Para se ter uma ideia, no projeto Amazônia 4.0, o pesquisador Carlos Nobre aponta que, enquanto pecuária gera de US$ 30 a US$ 100 por hectare e, o plantio de soja, de US$ 100 a US$ 200 por hectare, o cultivo de açaí apresenta lucro líquido médio de US$ 200 ha/ano em sistemas não manejados a até US$ 1,5 milhão em sistemas agroflorestais. Além disso, só utilizando a área já desmatada da Amazônia, que corresponde aos territórios de Minas Gerais, São Paulo e Rio de Janeiro juntos, e que está 90% abandonada ou subutilizada, seria possível triplicar a produção agrícola do Brasil e ainda recuperar matas ciliares e nascentes.
E as possibilidades não param aí. A adoção de um modelo econômico que privilegie o manejo sustentável da floresta pode gerar US$ 1,5 bilhão por ano e receitas de US$ 220 milhões em ICMS para os estados amazônicos, só com o manejo de áreas desmatadas, apontou um estudo publicado em março pela Chatham House, de Londres. Além disso, o estudo da Amazônia 2030 apontou que o processamento de matérias-primas vendidas atualmente em estado bruto e o investimento na ciência e tecnologia de ponta para a descoberta de novos compostos, moléculas e materiais da biodiversidade são mercados promissores e ainda pouco explorados pelo Brasil.
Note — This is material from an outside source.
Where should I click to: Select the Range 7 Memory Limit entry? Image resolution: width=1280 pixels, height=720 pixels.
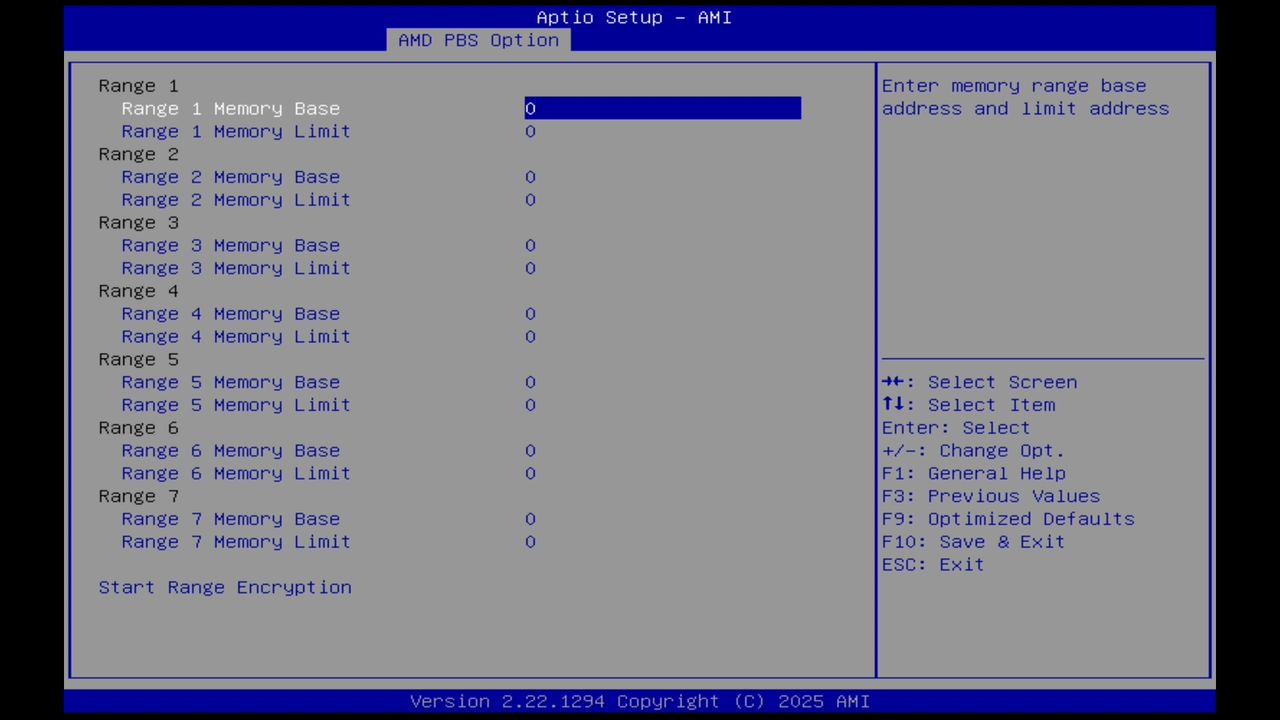(x=235, y=541)
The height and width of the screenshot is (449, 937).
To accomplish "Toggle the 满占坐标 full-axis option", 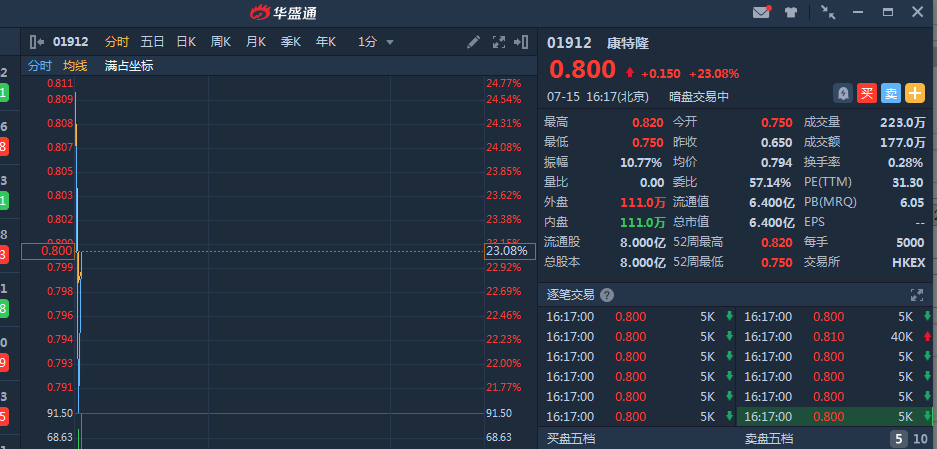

Mas o desenvolvimento desses setores envolve políticas públicas, a formação de lideranças comunitárias e independentes e investimentos nas cadeias produtivas locais. Pesquisador associado e cofundador do Imazon, Beto Veríssimo destaca a importância de se investir em tecnologia e ciência na Amazônia para alcançar a tão almejada bioeconomia. Ele é uma das pessoas que usam a comparação da Amazônia a “uma grande biblioteca de Alexandria da biodiversidade”. Mas, observa o especialista, nossa capacidade de “ler” é limitada pela ciência e pelo fato de o conhecimento ancestral ter se perdido com os povos indígenas dizimados nos séculos 16 e 17. “Junto com eles, perdemos o conhecimento empírico que os indígenas adquiriram ao longo de 15 mil anos”, lembra Veríssimo. “A bioeconomia é uma dessas janelas de oportunidades, mas o Brasil está indo na direção contrária, porque além de não ter políticas públicas e investimentos nessa área, ainda está destruindo os recursos naturais que são a base dessa bioeconomia”.
Veríssimo, Nobre e tantos outros pesquisadores ecoam em seus estudos o que os povos tradicionais já sabem há gerações: se queremos o melhor da Amazônia, temos que dar a ela o melhor que temos. Isso inclui tecnologia de ponta, políticas públicas de proteção territorial e, claro, o compromisso com uma agenda ambiental positiva, cenário para o qual o governo brasileiro tem fechado as portas. A próxima oportunidade é logo ali: em novembro, na COP 26, em Glasgow, na Escócia, onde o Brasil poderá escolher entre mudar o curso atual (que poderá nos levar ao chamado ponto de inflexão da Amazônia) e finalmente, abrir as janelas da bioeconomia; ou riscar o fósforo que vai incendiar de vez nossa biblioteca de Alexandria da sociobiodiversidade.